_WHAT THE EXERCISE ASKS:_ Please restate the data word for word.
[Start of Attachment]
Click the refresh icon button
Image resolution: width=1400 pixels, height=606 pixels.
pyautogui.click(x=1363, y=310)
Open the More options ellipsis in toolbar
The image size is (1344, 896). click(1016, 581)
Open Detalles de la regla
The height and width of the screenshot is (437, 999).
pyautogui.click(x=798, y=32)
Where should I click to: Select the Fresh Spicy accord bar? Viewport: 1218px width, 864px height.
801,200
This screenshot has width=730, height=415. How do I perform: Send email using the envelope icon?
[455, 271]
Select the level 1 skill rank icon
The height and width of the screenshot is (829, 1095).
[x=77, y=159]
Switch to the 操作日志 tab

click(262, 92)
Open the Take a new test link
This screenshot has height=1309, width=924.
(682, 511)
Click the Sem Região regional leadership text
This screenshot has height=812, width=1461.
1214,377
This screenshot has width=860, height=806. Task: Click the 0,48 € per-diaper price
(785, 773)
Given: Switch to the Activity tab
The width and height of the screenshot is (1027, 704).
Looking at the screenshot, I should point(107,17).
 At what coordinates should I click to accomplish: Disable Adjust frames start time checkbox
[End of Attachment]
_ANSWER AREA:_
Click the refresh icon button
Image resolution: width=1400 pixels, height=606 pixels.
pyautogui.click(x=1363, y=310)
Open the More options ellipsis in toolbar
The image size is (1344, 896). click(1016, 581)
Open Detalles de la regla
The height and width of the screenshot is (437, 999).
pyautogui.click(x=798, y=32)
Where should I click to: Select the Fresh Spicy accord bar? Viewport: 1218px width, 864px height.
801,200
This screenshot has width=730, height=415. How do I perform: Send email using the envelope icon?
[455, 271]
Select the level 1 skill rank icon
The height and width of the screenshot is (829, 1095).
[x=77, y=159]
Switch to the 操作日志 tab

click(262, 92)
Open the Take a new test link
This screenshot has height=1309, width=924.
(682, 511)
Click the Sem Região regional leadership text
This screenshot has height=812, width=1461.
1214,377
This screenshot has width=860, height=806. Task: Click the 0,48 € per-diaper price
(785, 773)
Given: Switch to the Activity tab
The width and height of the screenshot is (1027, 704).
Looking at the screenshot, I should point(107,17).
 At what coordinates should I click to accomplish: Disable Adjust frames start time checkbox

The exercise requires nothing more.